Dataset:
►

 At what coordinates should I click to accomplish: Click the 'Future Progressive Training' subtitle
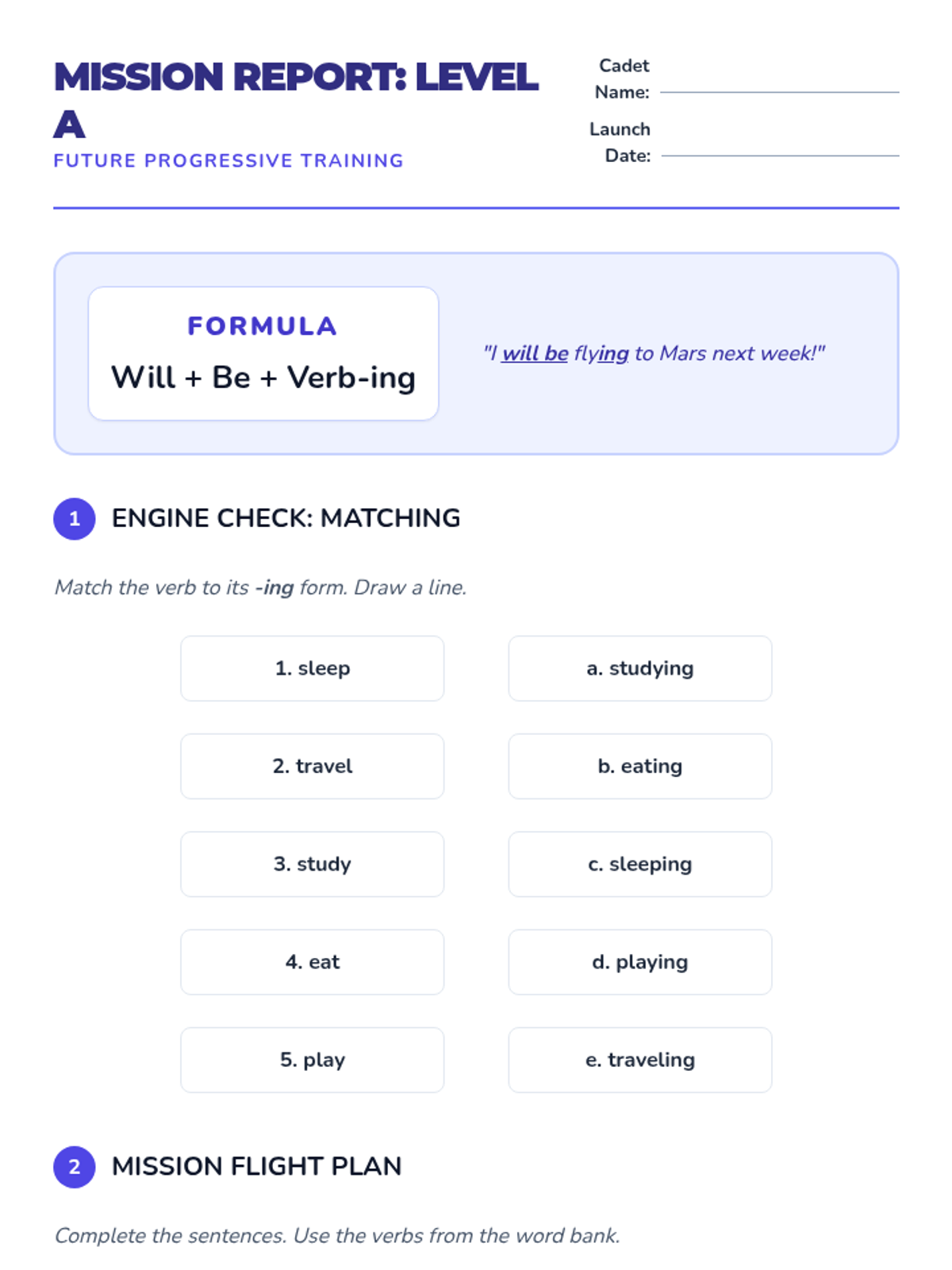pos(228,160)
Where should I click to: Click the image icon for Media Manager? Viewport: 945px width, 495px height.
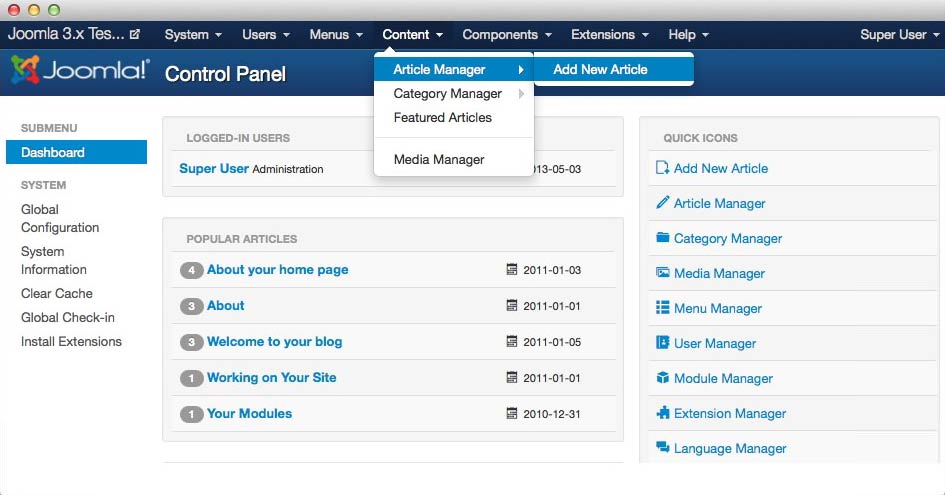[662, 273]
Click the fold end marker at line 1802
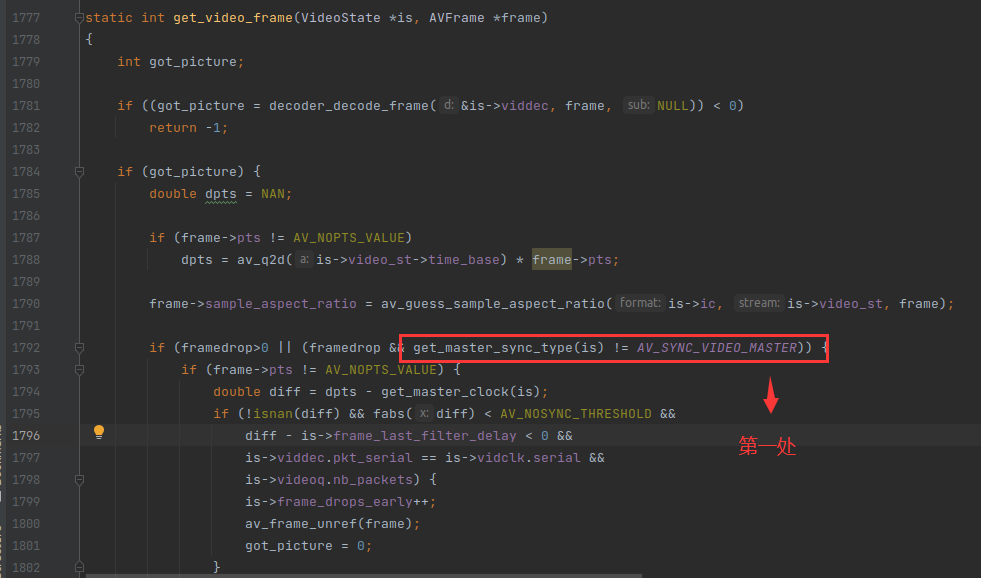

◄

Your instructions:
Write out all the entries again with "Media Manager" renamed to "File Manager" and everything else unchanged. Leave the pictures out.

The solution:
 At what coordinates should I click to accomplish: Click the 'Future Progressive Training' subtitle
pos(228,160)
Where should I click to: Click the image icon for File Manager? Viewport: 945px width, 495px height.
[662, 273]
Click the fold end marker at line 1802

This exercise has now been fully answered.